Actualisé 07.07.2015 à 03:25

Espagne/MexiqueUn front international contre Uber et Cabify

Des organisations de taxis mexicaines et espagnoles ont uni leurs forces pour mieux lutter contre les applis Uber et Cabify.

«Ce que vient faire Uber dans notre pays, c'est détruire l'économie sociale dans laquelle nous vivons» selon les détracteurs espagnols et mexicains.

«Ce que vient faire Uber dans notre pays, c'est détruire l'économie sociale dans laquelle nous vivons» selon les détracteurs espagnols et mexicains.

Keystone

Des organisations de taxis mexicaines et espagnoles ont lancé lundi 6 juillet un front international face aux sociétés Uber et Cabify et leurs services de transports via applications mobiles. Un appel a été aussi lancé pour une manifestation devant l'assemblée du Mexique.

Les organisations luttent «contre l'opération illégale de certaines entreprises comme Uber (...), qui mettent en danger le secteur du taxi», a rappelé Daniel Medina, de la centrale Taxistas Organisados de Ciudad de Mexico, lors d'un point-presse à Mexico. «Sur ce front, nous nous associons avec l'Espagne, la France et le Brésil.»

«Uber détruit l'économie sociale»

En téléconférence depuis Madrid, le responsable de l'organisation Elite Taxi, Miguel Chacon, a annoncé le 29 juillet prochain une manifestation devant l'ambassade du Mexique. «Ce que vient faire Uber dans notre pays, c'est détruire l'économie sociale dans laquelle nous vivons», a indiqué Miguel Chacon, parlant d'une entreprise «dont les services et les chauffeurs sont payés au noir».

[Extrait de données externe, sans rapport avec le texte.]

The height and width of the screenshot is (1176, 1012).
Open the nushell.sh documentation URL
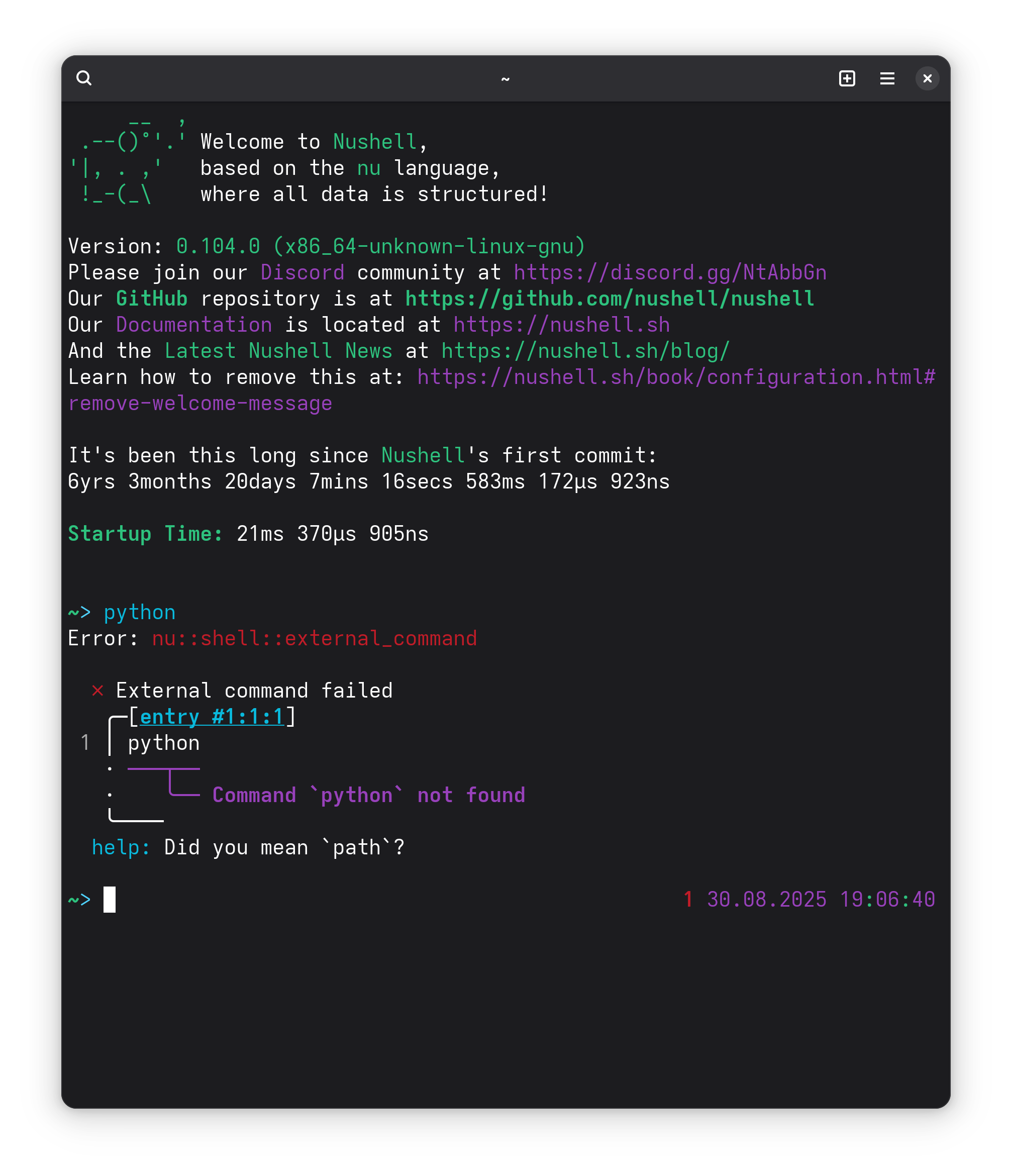click(x=561, y=325)
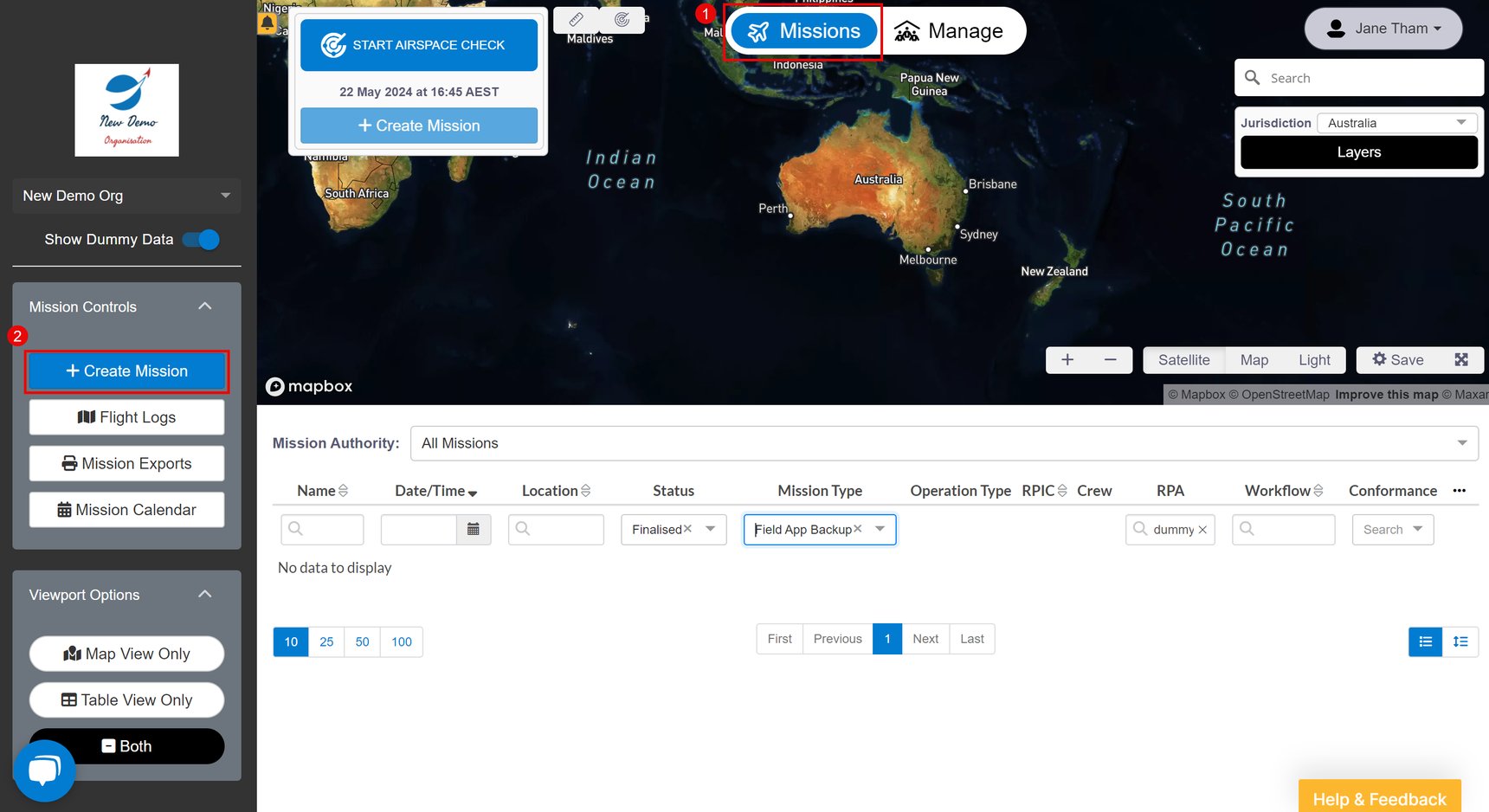
Task: Switch the map to Satellite view
Action: pyautogui.click(x=1183, y=359)
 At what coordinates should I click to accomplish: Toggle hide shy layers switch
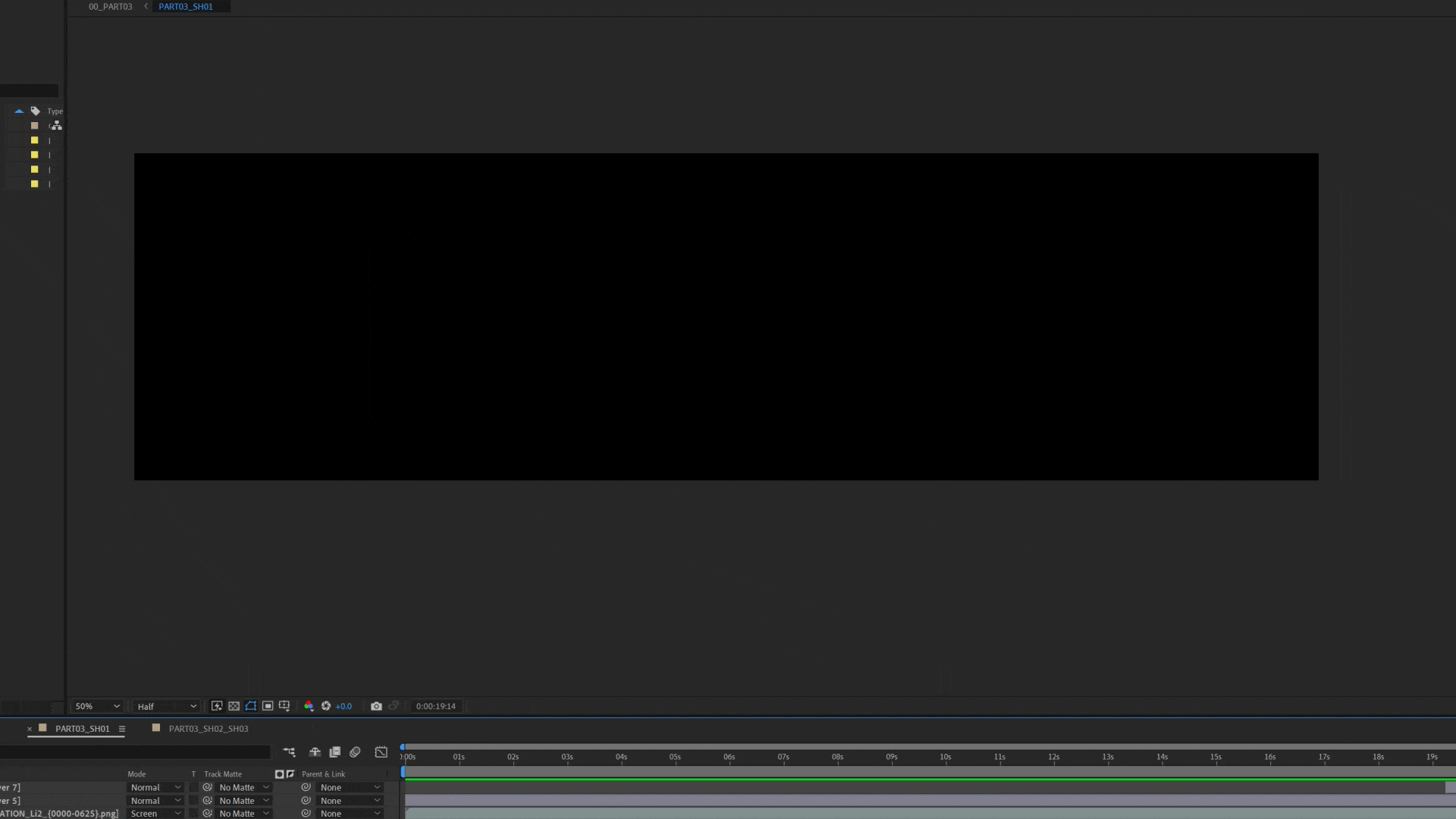[315, 752]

Les responsables de ces organisations de taxis n'ont toutefois pas donné plus de détails sur les actions conjointes envisagées. Comme en Europe, des manifestations violentes de taxis ont eu lieu récemment au Mexique, au Brésil et en Colombie, les trois principaux marchés d'Uber en Amérique latine. Des chauffeurs utilisant ces applications ont même été pourchassés et agressés.

Réactions multiples

En France, Uber a annoncé le 3 juillet la suspension de son service UberPOP dans l'attente d'une décision du Conseil constitutionnel d'ici fin septembre. Deux dirigeants d'Uber ont par ailleurs été renvoyés en correctionnelle.

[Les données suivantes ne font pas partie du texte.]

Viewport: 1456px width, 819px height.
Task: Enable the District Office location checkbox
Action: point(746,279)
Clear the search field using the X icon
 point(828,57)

En Suisse aussi l'arrivée d'Uber provoque des réactions. Pour légaliser ses activités à Genève, la société californienne a annoncé une série de mesures qui lui permettront d'être en conformité avec la loi sur les taxis. La société a aussi été remise à l'ordre par la ville de Lausanne et ses communes environnantes.

Les chauffeurs de taxis dénoncent la concurrence déloyale qu'introduisent dans le secteur ces sociétés dont les chauffeurs ne sont pas des professionnels, mais de simples particuliers qui ne s'acquittent pas d'une licence pour exercer leur activité.